<<<<

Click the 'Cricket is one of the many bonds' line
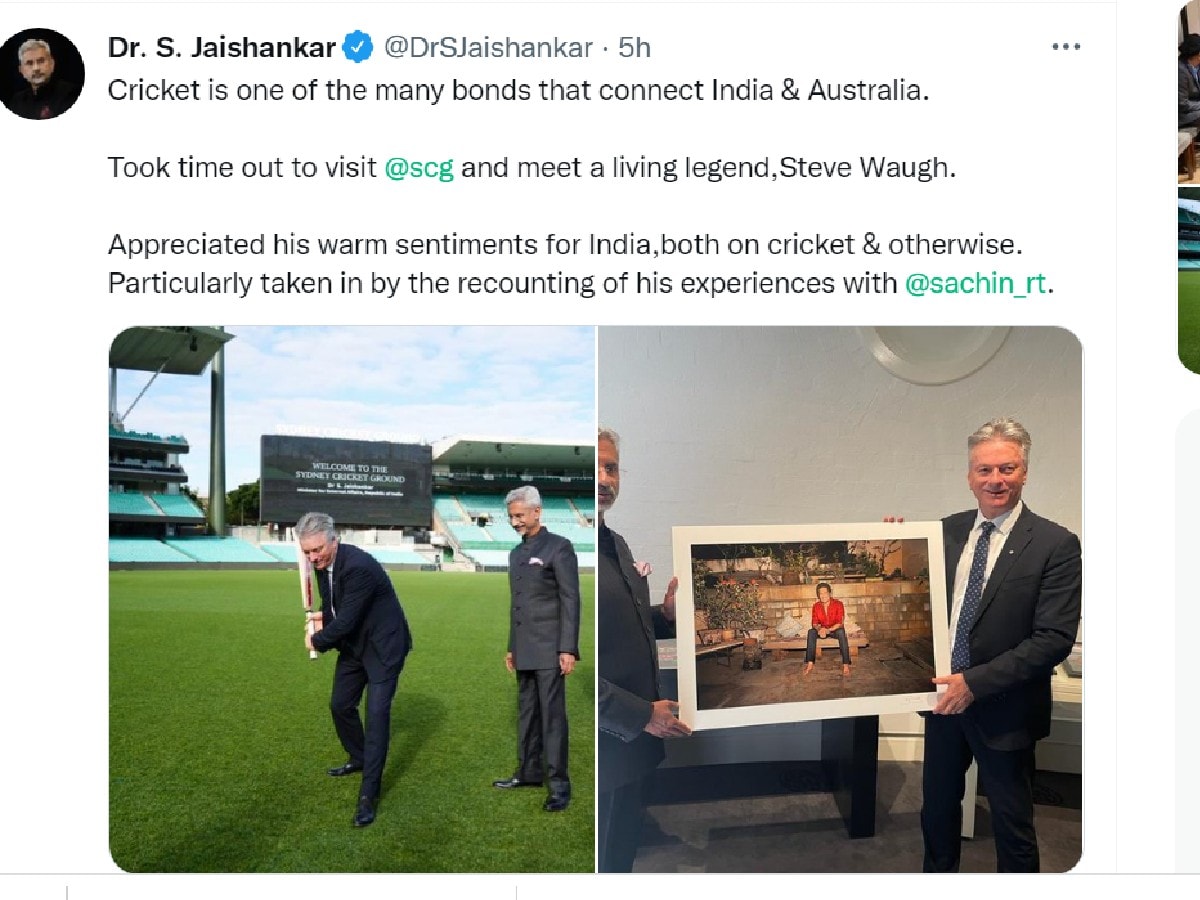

>>>>
<<<<

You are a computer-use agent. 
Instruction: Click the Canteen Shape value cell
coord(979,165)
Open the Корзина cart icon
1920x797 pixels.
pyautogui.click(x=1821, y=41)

>>>>

[Stated goal] Reproduce the part of the entries that opens with the line containing "You are a computer-use agent." and closes with the line containing "pyautogui.click(x=1821, y=41)", substituting "GUI automation agent" for "computer-use agent" and leaving everything else unchanged.

[Correct result]
You are a GUI automation agent. 
Instruction: Click the Canteen Shape value cell
coord(979,165)
Open the Корзина cart icon
1920x797 pixels.
pyautogui.click(x=1821, y=41)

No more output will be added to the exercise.